[sempre de acordo com a antiga ortografia]

sábado, 16 de novembro de 2013




Sintra,
Tolerância? - A quanto obrigas…


[Transcrição do artigo publicado no Jornal de Sintra, edição de 15.11.2013]
 
O exercício da autoridade democrática pelos autarcas é um assunto que me tem mobilizado ao longo de anos e anos de intervenção cívica e tem sido, especialmente em Sintra, meu imediato quadro de referência, que venho concretizando tal atitude, tanto no Jornal de Sintra como nas redes sociais.

Por se tratar de matéria relacionada com a conjugação de princípios e valores muito caros à vivência da Democracia, nenhum texto a propósito pode ser inócuo. De qualquer modo, procurarei manter a atitude de sempre, ou seja, a de recusar qualquer manifesto de contundência que, ferindo susceptibilidades, prejudique o acolhimento da mensagem e inviabilize a reflexão que se impõe.

No entanto, para efeitos da economia e pretendida eficácia deste texto, desde logo se me afigura indispensável especificar a noção de exercício de autoridade democrática que me interessa discorrer e partilhar com os leitores. Para que não subsista qualquer equívoco, apenas me referirei a alguns casos cuja matriz de incidência radica na articulação com a prática da designada «tolerância».

E, continuando na tentativa de explicitação, convém que nos entendamos quanto à acepção em que, com tanta frequência, é conjugado aquele conceito, sugestivamente registado entre aspas. Se o acto de tolerar, isto é, stricto sensu, a tendência a admitir, nos outros, maneiras de pensar, de sentir e de agir diferentes ou mesmo diametralmente opostas às nossas, que, em si, evidencia sobeja prova de nobreza e abertura de espírito, já o seu entendimento como facilitador do incurso em atitudes lesivas dos interesses de terceiros, é coisa perfeitamente repudiável.

Ainda neste preâmbulo de esclarecimento do contexto, estou em crer que muito do descrédito em que tem caído a classe política – de todo o espectro partidário, tanto no todo nacional como no local, suscitando o flagrante desinteresse quando não o mais evidente repúdio dos cidadãos em relação à gestão da coisa pública, bem patente na altíssima percentagem da abstenção verificada nas últimas eleições autárquicas – radica na dificuldade que, precisamente, os autarcas têm demonstrado no exercício da autorIdade democrática no contexto dos mandatos para que foram eleitos através do voto popular.

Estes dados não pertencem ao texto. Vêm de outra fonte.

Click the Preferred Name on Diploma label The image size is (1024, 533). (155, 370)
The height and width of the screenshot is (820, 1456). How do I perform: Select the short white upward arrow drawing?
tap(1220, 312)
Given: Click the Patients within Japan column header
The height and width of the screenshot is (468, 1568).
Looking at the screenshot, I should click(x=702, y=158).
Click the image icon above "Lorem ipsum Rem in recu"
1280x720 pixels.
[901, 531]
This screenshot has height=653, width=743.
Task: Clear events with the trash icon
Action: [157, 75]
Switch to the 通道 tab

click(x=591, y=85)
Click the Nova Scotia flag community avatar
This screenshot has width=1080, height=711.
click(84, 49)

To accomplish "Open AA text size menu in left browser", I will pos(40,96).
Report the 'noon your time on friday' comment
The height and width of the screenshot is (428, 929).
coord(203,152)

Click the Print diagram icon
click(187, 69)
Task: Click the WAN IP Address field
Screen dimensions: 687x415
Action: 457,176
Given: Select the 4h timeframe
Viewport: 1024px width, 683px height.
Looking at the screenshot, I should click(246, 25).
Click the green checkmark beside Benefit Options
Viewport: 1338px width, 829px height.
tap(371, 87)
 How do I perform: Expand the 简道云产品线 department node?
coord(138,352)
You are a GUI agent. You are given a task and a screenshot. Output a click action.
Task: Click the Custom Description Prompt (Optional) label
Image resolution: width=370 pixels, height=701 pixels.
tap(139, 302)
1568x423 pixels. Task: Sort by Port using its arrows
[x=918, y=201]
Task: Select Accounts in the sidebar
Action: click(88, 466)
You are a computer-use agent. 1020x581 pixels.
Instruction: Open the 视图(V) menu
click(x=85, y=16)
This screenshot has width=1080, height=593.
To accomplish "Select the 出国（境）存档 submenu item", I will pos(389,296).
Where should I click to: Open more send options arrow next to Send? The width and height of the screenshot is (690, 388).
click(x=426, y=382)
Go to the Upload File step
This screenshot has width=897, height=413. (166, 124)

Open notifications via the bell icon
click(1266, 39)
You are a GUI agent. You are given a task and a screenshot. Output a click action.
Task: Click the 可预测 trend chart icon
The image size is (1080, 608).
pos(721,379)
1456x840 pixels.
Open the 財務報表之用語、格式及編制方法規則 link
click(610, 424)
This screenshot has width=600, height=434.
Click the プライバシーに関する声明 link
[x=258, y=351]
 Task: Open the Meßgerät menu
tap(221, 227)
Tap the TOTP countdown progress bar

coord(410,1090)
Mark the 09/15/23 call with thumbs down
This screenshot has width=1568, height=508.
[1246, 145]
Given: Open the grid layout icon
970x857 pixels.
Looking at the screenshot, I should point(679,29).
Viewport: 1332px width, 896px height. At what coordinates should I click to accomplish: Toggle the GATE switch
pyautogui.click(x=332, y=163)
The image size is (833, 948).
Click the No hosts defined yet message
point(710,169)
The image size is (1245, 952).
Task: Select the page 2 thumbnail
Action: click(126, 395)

Ora bem, chegado o momento de focar a atenção no concreto quotidiano da comunidade sintrense, bastará trazer à colação duas questões cuja abordagem, mesmo muito sucinta, imediata e copiosamente comprova a pertinência do que venho expressando. Naturalmente, em simultâneo, bem demonstram como a falta ou o deficiente exercício da autoridade democrática, em articulação com um entendimento menos consentâneo do conceito de tolerância, acabam por resultar em prejuízo da qualidade de vida.

Casos bem concretos

Apenas dois problemas, ambos no domínio do estacionamento. Primeiramente, o de viaturas particulares e autocarros de turismo, bem como o subsequente acesso ao centro histórico, aos pontos altos da Serra e outros lugares do comércio e serviços na sede do concelho. Seguidamente, a inexistência de uma área de parqueamento de autocaravanas, meio de transporte de turismo que, cada vez mais, coloca os mais sérios problemas aos destinos turísticos.

Há décadas por resolver, é sabido que o primeiro pressupõe uma estratégia integrada de resolução. É neste sentido que, por exemplo, a instalação dos parques dissuasores periféricos e requalificação de bolsas de estacionamento, hão-de articular-se com as soluções equacionadas para outras importantes questões, como a redefinição da rede dos transportes públicos, controlo dos fluxos de trânsito – com o inevitável encerramento, nuns casos periódico, noutros definitivo, de determinadas vias – ou a escrupulosa observância de um absolutamente civilizado regime de cargas e descargas, etc.

Naturalmente, enquanto não forem adoptadas, decididas e concretizadas as medidas correspondentes ao anterior enunciado, a vida tem de continuar, mas, atenção, como é suposto, sem colidir com normas vigentes em dispositivos legais, como o Código da Estrada, que determina e condiciona o comportamento dos cidadãos condutores, impedindo-os de fazerem das vias de circulação os parques de estacionamento que mais jeito lhes dão...

Quanto às autocaravanas, a situação é tão preocupante quanto caricata a solução que tem vigorado, em pleno centro histórico, a escassa centena de metros dos Paços do Concelho, na zona do Rio do Porto. A foto remonta a Agosto e já ilustrava um artigo que subscrevi, também publicado aqui no JS, em 1 de Setembro de 2006. Nada, nada se alterou e, de facto, como toda a gente sabe, só tem aumentado a procura. Parece que não se está mal, a cena demonstra-o, pois há quem abanque entre dois veículos e até já tenho visto roupa estendida… Problemas de higiene pública e de segurança de pessoas e bens, a tudo se fecha os olhos.

A realidade é que, muito simplesmente, têm sido os próprios autarcas que, perante a própria impossibilidade de resolução, induzem à autoridade policial – igualmente incapacitada por dificuldades de toda a ordem – uma atitude de «tolerância» perante a prevaricação individual. E, assim, são os próprios eleitos que põe em causa o interesse comum, o interesse dos eleitores que neles delegaram o poder para o exercício da autoridade, uma autoridade que é decorrente do mais significativo dos actos democráticos, no contexto de eleições, num Estado Democrático de Direito. 

Enfim, sem qualquer ponta de moralismo, parece ser tempo de acabar com esta perversa «tolerância» que, perante a nossa implícita aquiescência e condescendência, se transformou num dos piores inimigos, nela em que também radica a matriz da designada cultura do desleixo, expressão tão feliz de Jorge Sampaio, um dos mais ilustres sintrenses.